Sayfa:
8 Şubat 2021 tarihindeki yazımda 7263 sayılı "Teknoloji Geliştirme Bölgeleri Kanunu İle Bazı Kanunlarda Değişiklik Yapılmasına Dair Kanun" ile ülkemizdeki Ar-Ge, yenilik ve tasarım faaliyetlerini geliştirmek ve desteklemek amacıyla özel sektöre getirilen girişim sermayesine yatırım yapma zorunluluğunu kısaca değerlendirmiştim. Bugün bu konuyu biraz detaylandıracağım.

Ülkemizde Ar-Ge faaliyetleri için önemli vergisel teşvikler uygulanıyor. Bu teşviklerden en etkili olanları,

  • Teknoloji geliştirme bölgelerinde (teknoparklarda) yazılım, tasarım ve AR-GE faaliyetlerinden elde edilen kazançlara uygulanan yüzde 100 gelir/kurumlar vergisi istisnası (4691 sayılı Kanun, Geçici Md.2) ile
  • Ar-Ge ve tasarım harcamalarının yüzde 100’ü oranında uygulanan Ar-Ge/tasarım indirimidir (5746 sayılı Kanun Md.3).

Teknoloji geliştirme bölgelerinde elde edilen kazançlara ilişkin istisna, "zarar olsa dahi uygulanabilen istisna ve indirimler" kapsamında beyanname üzerinde zarar olsa dahi uygulanabiliyor, yani zarara sebebiyet verebiliyor veya zararı artırabiliyor.

Veri Alıntısı:
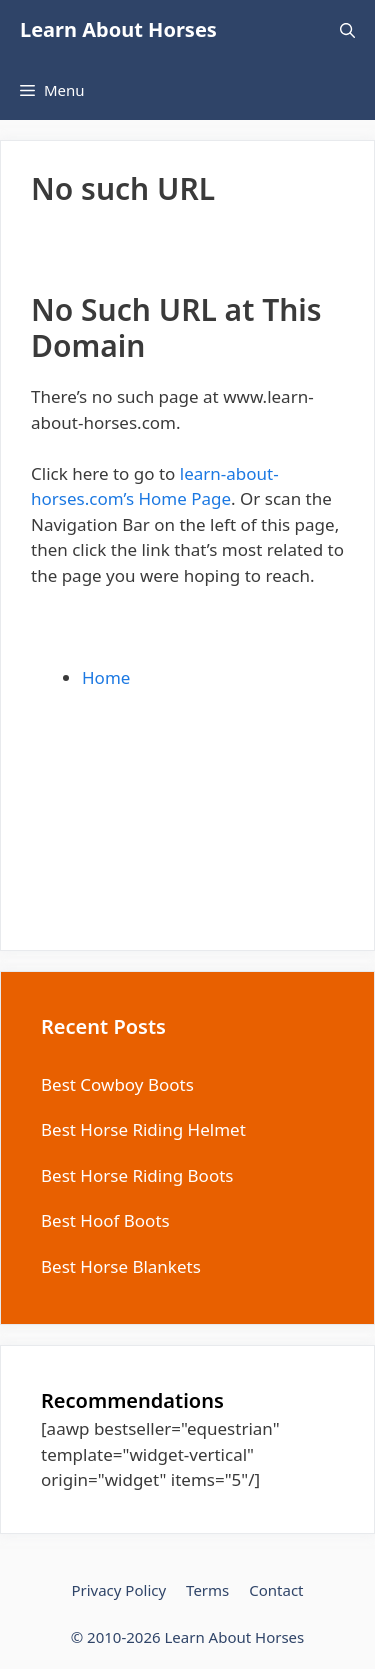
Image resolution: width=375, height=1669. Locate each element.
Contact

---

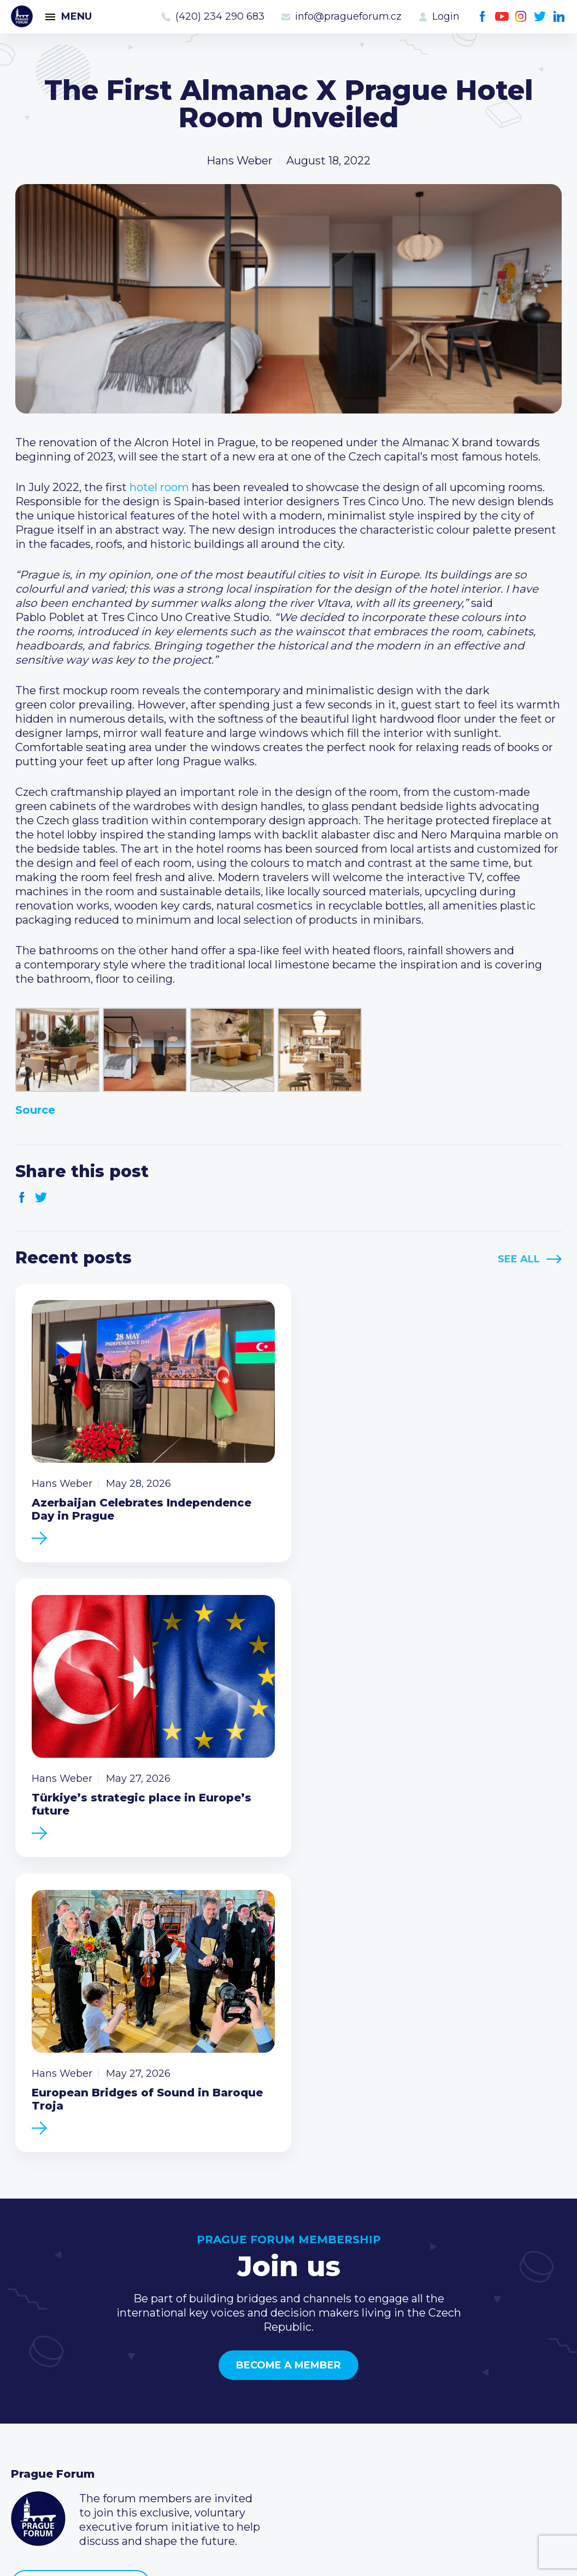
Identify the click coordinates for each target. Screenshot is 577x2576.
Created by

...

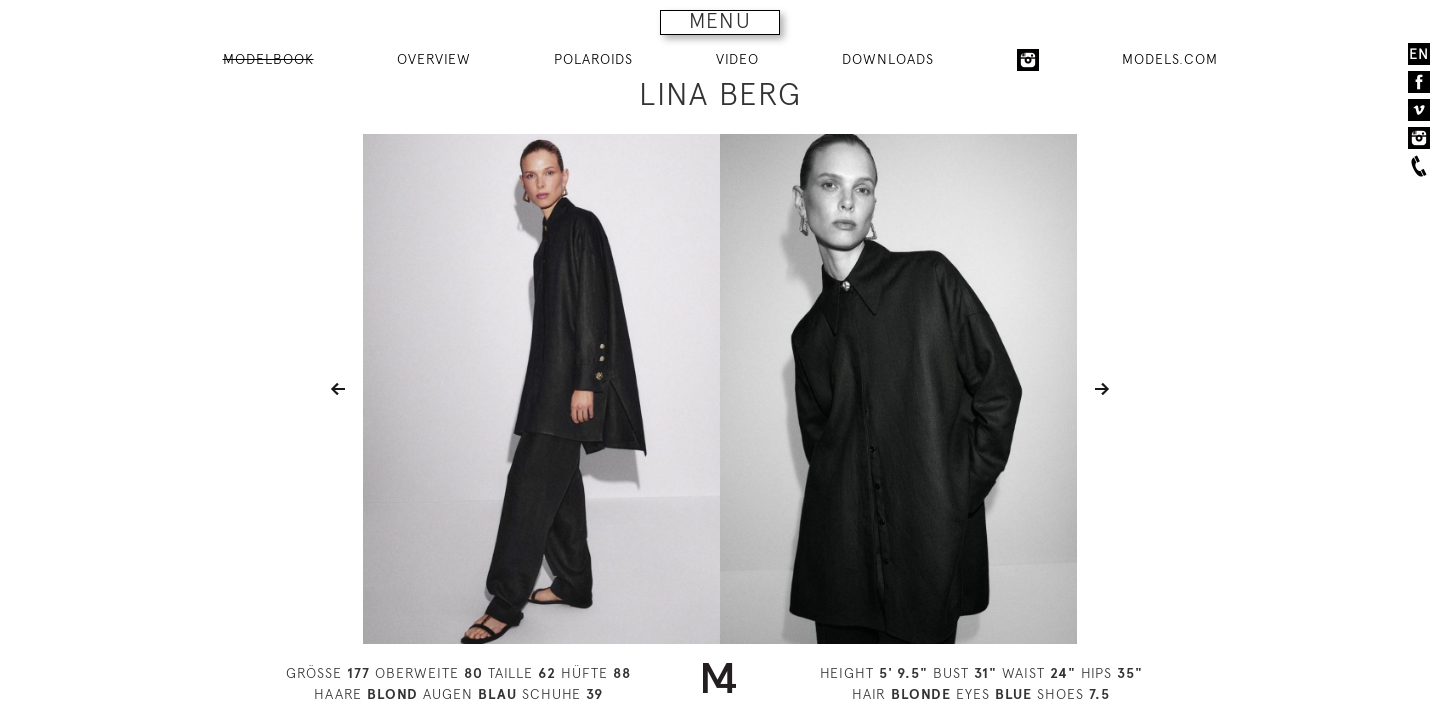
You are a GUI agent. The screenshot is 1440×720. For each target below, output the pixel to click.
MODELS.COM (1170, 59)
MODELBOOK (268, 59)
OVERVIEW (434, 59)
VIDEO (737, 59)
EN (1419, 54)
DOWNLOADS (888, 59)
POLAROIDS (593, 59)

Görevler:
1. Ar-Ge teşvikleri metnine göre aşağıdaki soruları yanıtlayın.
(a) Yazarın konuyu daha önce değerlendirdiği yazı hangi tarihlidir?
(b) Teknoparklardaki kazançlara uygulanan istisna hangi kanunun hangi maddesine dayanır?
(c) Ar-Ge/tasarım indirimi, harcamaların yüzde kaçı oranında uygulanır?
2. Ar-Ge teşvikleri metninde "8 Şubat 2021" ile başlayıp "konuyu biraz detaylandıracağım." ifadesine kadar süren kısmı hiç değiştirmeden döndürün.

Yanıtlar:
1.
(a) 8 Şubat 2021
(b) 4691 sayılı Kanun, Geçici Madde 2
(c) Yüzde 100

2.
8 Şubat 2021 tarihindeki yazımda 7263 sayılı "Teknoloji Geliştirme Bölgeleri Kanunu İle Bazı Kanunlarda Değişiklik Yapılmasına Dair Kanun" ile ülkemizdeki Ar-Ge, yenilik ve tasarım faaliyetlerini geliştirmek ve desteklemek amacıyla özel sektöre getirilen girişim sermayesine yatırım yapma zorunluluğunu kısaca değerlendirmiştim. Bugün bu konuyu biraz detaylandıracağım.